[Blocco di testo]
"""
Persino Hitler commentava beffardo - in epoca più vicina ai fatti - che di quel massacro non se ne ricordava nessuno.
Ci pensa ora una piccola, intensa pièce di Gianni Guardigli, Tutte le notti - in scena al romano Teatro Due Aldo Nicolaj - a versare luce su quelle ferite mai rimarginate, su quella fessura scura della Storia. Lo fa attraverso lo sguardo di tre donne armene, lungo tre generazioni: la più anziana (interpretata con calda emozione da Anna Maria
Gherardi), che ha vissuto la realtà delle «carovane della morte», quelle formate da donne, vecchi e bambini che dopo il massacro degli uomini adulti, venivano spediti in un'interminabile e spesso fatale esilio nel deserto. La seconda (una riverberante Carla Cassola) di mezza età, che quei racconti ha assorbito nella sua coscienza. E infine la terza, giovane (e grintosa Barbara Chiesa), che cerca giustizia e riscatto da quel passato.
"""
[Compiti]
(1) Nel testo su Tutte le notti, quale attrice interpreta la donna armena più anziana?
(2) Estendi il testo su Tutte le notti proseguendo dopo l'ultima frase.

[Materiale fornito]
"""
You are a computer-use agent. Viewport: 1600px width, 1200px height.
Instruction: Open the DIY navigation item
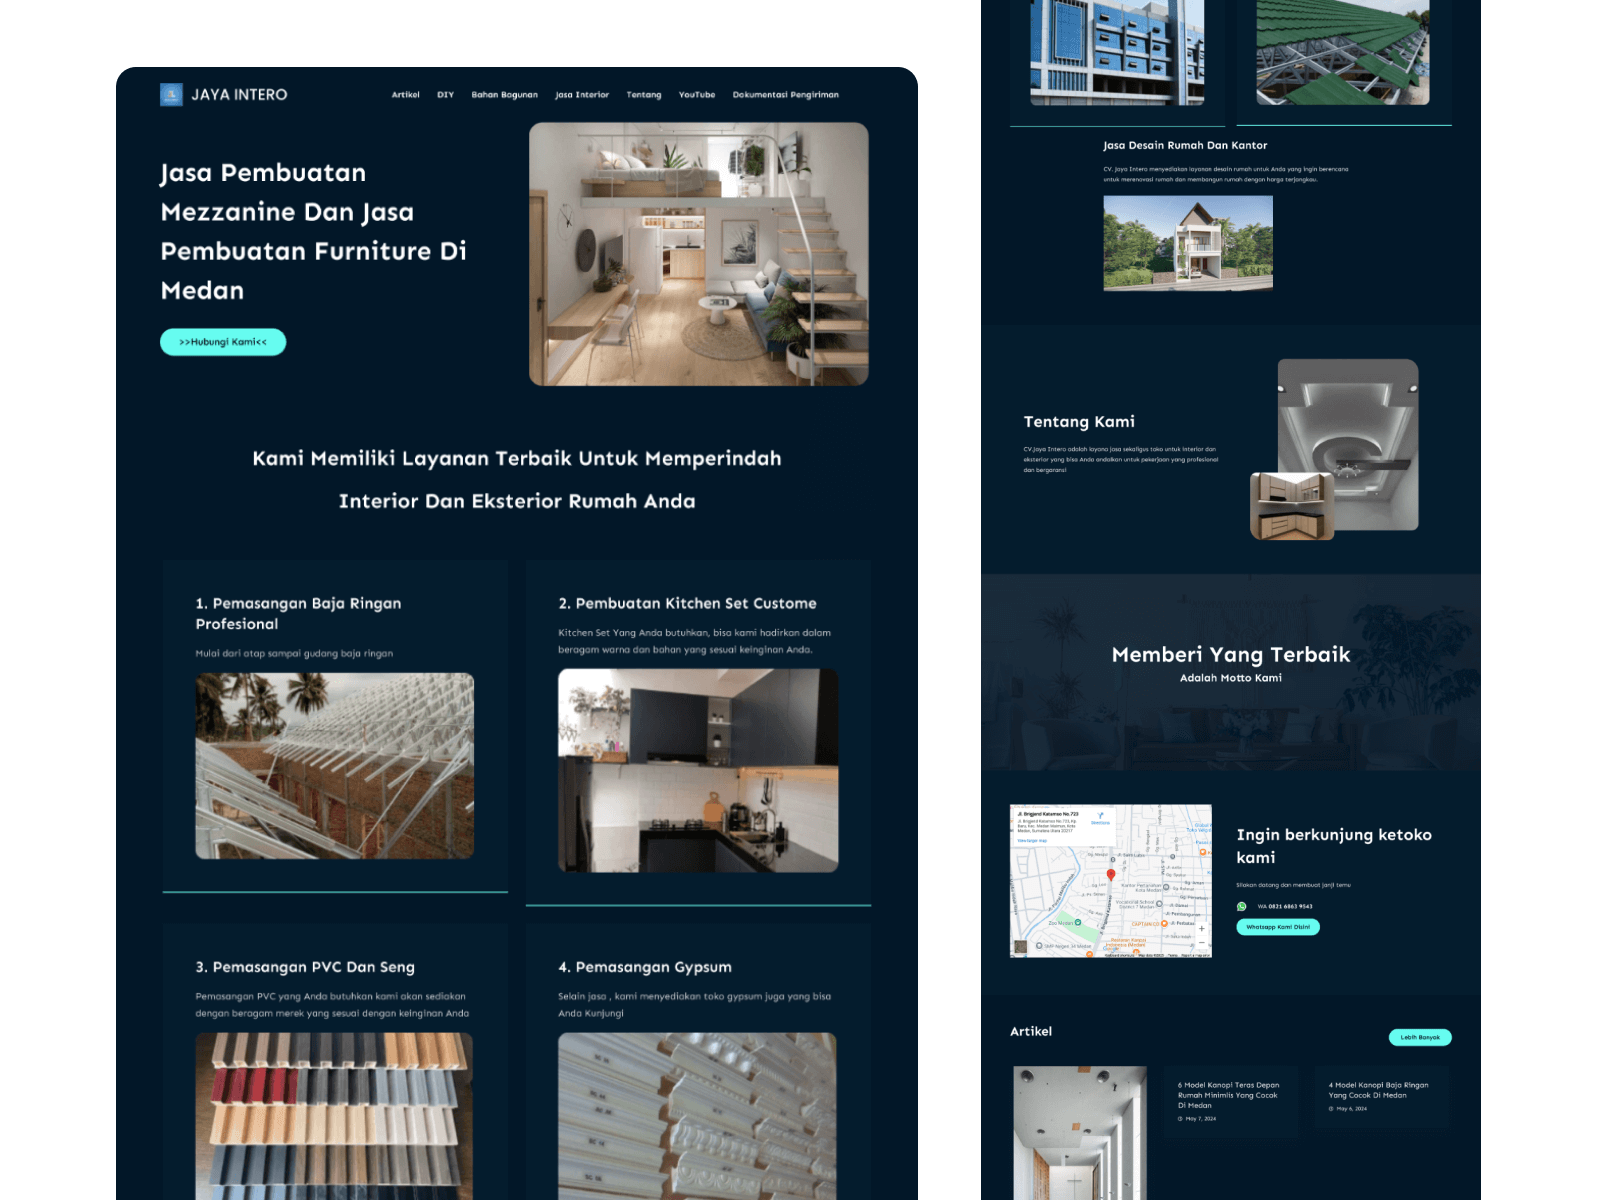[445, 95]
"""
[Risultati in ordine]
(1) Anna Maria Gherardi.

(2)
Tutte le notti le tre donne sono perseguitate dal ricordo, dall'incalzare di un dolore persistente, insistito quando sulla tragedia antica si innesta quella recente della perdita del nipote-figlio-fratello in un incidente auto. La regia di Marco Lucchesi condensa il racconto su una sorta di doppia scena imbiancata da centinaia di scarpe ricoperte di polvere di gesso e riflessa da un grande specchio in alto. Mentre le tre donne animano spazi diversi, Anna Maria Gherardi che si sorregge alla parete, stazione eterna di una tragedia mai tramontata. Carla Cassola inginocchiata al centro, sacerdotessa accorata di sacrifici che si ripetono e Barbara Chiesa che si scuote di lato, di una giovinezza inquieta e lacerata. Le punteggia Giovanni Carta, nel ruolo un po' urlato e promiscuo dei vari personaggi maschili (il carnefice turco, il fratello, il giornalista armeno) e i cenni di pianoforte remoto di Simone Maggio.
Ma l'emozione sgorga dai flash della traversata del deserto e dai recitativi di Carla Cassola, che scivolano dentro lo spettatore impercettibili, acuminati o roventi. Ma dove è stata nascosta finora Carla Cassola? Perché non viene usata di più e più visibilmente? Al posto, magari, di tante presunte divette di televisiva provenienza...
Pubblicato il: 08.03.08
Modificato il: 08.03.08 alle ore 21.35
H.D.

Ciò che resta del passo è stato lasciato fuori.